=== Information provided ===

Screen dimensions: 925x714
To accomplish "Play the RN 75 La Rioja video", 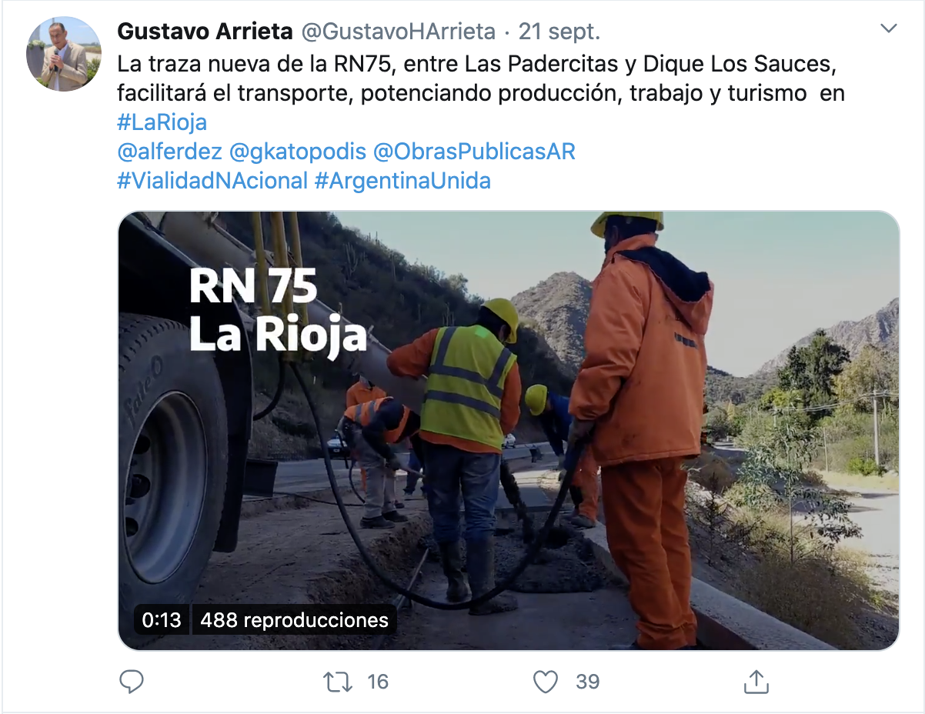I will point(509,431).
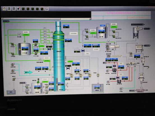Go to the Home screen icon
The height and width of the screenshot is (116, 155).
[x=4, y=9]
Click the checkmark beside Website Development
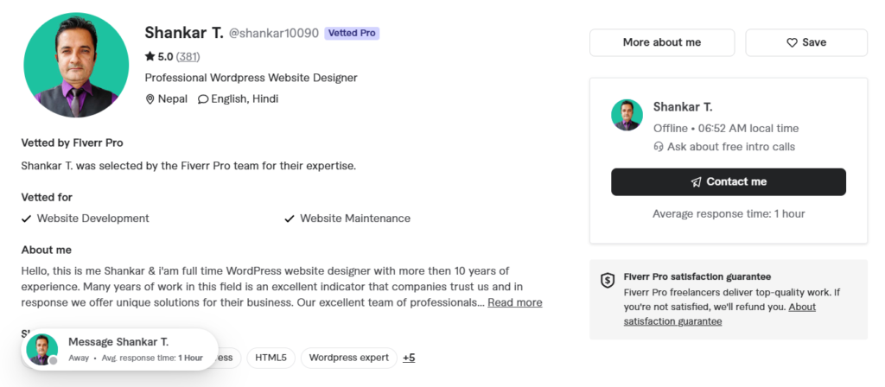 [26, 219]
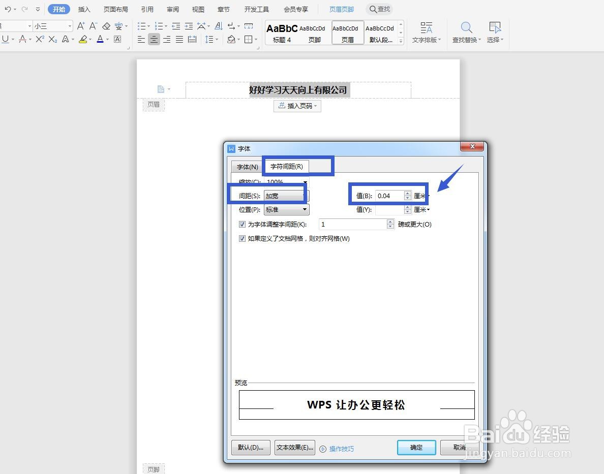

===

- Description of the task
Please repeat, exactly as written, only the lines from the line with "Click the checkmark" to the end of the data, leaving out every picture.

- Result of the task
Click the checkmark beside Website Development
 [26, 219]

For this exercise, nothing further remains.